Source document:
My first game was Pitfall for the Atari 2600; pretty good as Atari games go. My second might have been Double Dragon, which was alright, but impossible to finish; I watched a play-through on YouTube recently, and the game was so long, the guy had to load a save state every time he got hit so he'd have enough health to last the vast distance up until the end. It actually had an ending too, albeit a very short one.  I was enchanted by gaming from the beginning, and would often draw pictures of games I'd planned out in my head, complete with blocky Atari graphics.

Quote

Defender, or a cheap knock off of it.

My Dad set it up on the old BBC Acorn purely to keep me out of mischief whilst he concentrated on his marking (he was a teacher). The game itself was far beyond my skillset and comprehension but the fact that pressing space bar produced a cool laser noise was enough to keep me amused for an hour or two. For years all the games I (occasionally) played were far, far too difficult for me to get anywhere with, it was only in the 16-bit era that I discovered there were computer games that wouldn't sadistically kill you within the first 30 seconds...

TheManOne

A rip off of Simon called Merlin.
A say a rip off - it actually had many more game modes than Simon, but it looked like a calculator.

EDIT - after searching online, I've now discovered I must've been playing a rip off of Merlin. Double ripped. Still, it was ace.

EDIT EDIT - Oh! It was Atari.


ASFTSN

Quote from: TheManOne on September 07, 2017, 09:46:58 AM
EDIT - after searching online, I've now discovered I must've been playing a rip off of Merlin. Double ripped. Still, it was ace.

A rip off of Merlin that was a bloody tease, apparently.

Cuellar

Maybe this bastard at grandparents house:



There was also something at primary school, and I associate it with Encarta, but maybe that's just because I was stupid, but it was pirate based, and one of the tasks involved defending your circular fort from cannons(?). You'd sort of circle the perimeter with your blunderbuss and shoot into the wilderness when cannons appeared. Can't for the life of me remember anything else about it and it's driving me nuts.

AsparagusTrevor

I used to play arcade games before getting a home system of my own. I remember Double Dragon featured pretty heavily, me and my friend shovel 20p pieces into the machine to try and beat that ugly bastard.

I inherited my uncle's Commodore 64 as a Christmas prezzie when I was about 7. My mum had got it refurbished at a computer shop, back when you used to have to go through doors to buy things. I remember peeling off all the 'warranty void if removed' stickers they'd stuck over the screws. It was one of the early model C64s, all dark beige and chunky.

Material shown:
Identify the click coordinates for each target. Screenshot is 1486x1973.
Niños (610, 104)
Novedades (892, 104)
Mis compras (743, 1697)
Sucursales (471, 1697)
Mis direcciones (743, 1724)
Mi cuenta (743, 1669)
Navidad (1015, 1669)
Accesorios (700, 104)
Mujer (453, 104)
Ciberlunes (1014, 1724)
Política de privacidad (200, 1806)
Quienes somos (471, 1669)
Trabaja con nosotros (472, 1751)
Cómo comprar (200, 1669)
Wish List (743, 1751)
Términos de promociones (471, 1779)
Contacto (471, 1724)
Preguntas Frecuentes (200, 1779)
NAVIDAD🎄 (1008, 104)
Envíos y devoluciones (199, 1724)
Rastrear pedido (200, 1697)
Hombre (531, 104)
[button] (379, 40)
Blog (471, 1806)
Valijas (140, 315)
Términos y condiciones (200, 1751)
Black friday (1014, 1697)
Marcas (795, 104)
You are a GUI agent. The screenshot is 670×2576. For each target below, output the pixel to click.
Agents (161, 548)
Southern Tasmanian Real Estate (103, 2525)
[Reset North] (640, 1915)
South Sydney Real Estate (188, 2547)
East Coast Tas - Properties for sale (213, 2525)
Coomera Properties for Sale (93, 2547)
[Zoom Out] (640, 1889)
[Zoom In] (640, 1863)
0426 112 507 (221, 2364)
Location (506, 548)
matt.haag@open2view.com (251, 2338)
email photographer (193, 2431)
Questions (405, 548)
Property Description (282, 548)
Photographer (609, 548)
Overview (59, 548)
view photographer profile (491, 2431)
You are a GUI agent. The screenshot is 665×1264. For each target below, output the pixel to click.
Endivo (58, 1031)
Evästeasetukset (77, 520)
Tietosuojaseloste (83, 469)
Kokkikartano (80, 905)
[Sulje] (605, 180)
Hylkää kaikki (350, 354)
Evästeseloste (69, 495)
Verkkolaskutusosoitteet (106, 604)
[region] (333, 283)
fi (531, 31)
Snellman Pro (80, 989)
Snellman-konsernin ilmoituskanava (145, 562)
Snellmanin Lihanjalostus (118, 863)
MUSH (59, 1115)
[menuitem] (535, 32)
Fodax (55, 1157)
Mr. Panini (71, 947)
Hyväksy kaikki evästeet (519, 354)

Required action 1: In the forum thread about first video games, about how old was AsparagusTrevor when the uncle's Commodore 64 arrived as a Christmas present?
Required action 2: Continue the forum thread about first video games from the point where it stops.

Response area 1: About 7.

Response area 2:
Anyway, the first game I remember playing on it was Ghostbusters. I remember, after what seemed like about 9 hours of loading, it blew me away as it had REAL SPEECH on the title screen. It would shout "GOWS DUSHDERS MWHAHAHAHA" before a bleepy version of the iconic theme-tune would start, and play on a loop throughout the whole game.

The game itself was very low on spectacle, it was more like a weird simplistic strategy management thing. You'd buy equipment and drive around a map of the city, looking out for buildings that started to flash, meaning they were haunted. Then you'd drive to the building and try to catch the ghost. Sometimes Sta-Puft would appear and fuck up some buildings. Looking back it's surprising that such a low-action game managed to keep a young child's attention.

Pseudopath

#29
Quote from: Barry Admin on September 06, 2017, 08:49:20 PM
£1.99 Mastertronic games ftw!

Apart from that terrible Speccy version of Action Biker (featuring Clumsy Colin). That's the only game I actively hated as a kid and I played some right dross.

Quote from: CuellarThere was also something at primary school, and I associate it with Encarta, but maybe that's just because I was stupid, but it was pirate based, and one of the tasks involved defending your circular fort from cannons(?). You'd sort of circle the perimeter with your blunderbuss and shoot into the wilderness when cannons appeared. Can't for the life of me remember anything else about it and it's driving me nuts.

What year are we talking? Are we going back to the 80s (in which case it was probably a BBC Micro game) or 90s (more likely to be a DOS or early Windows game)?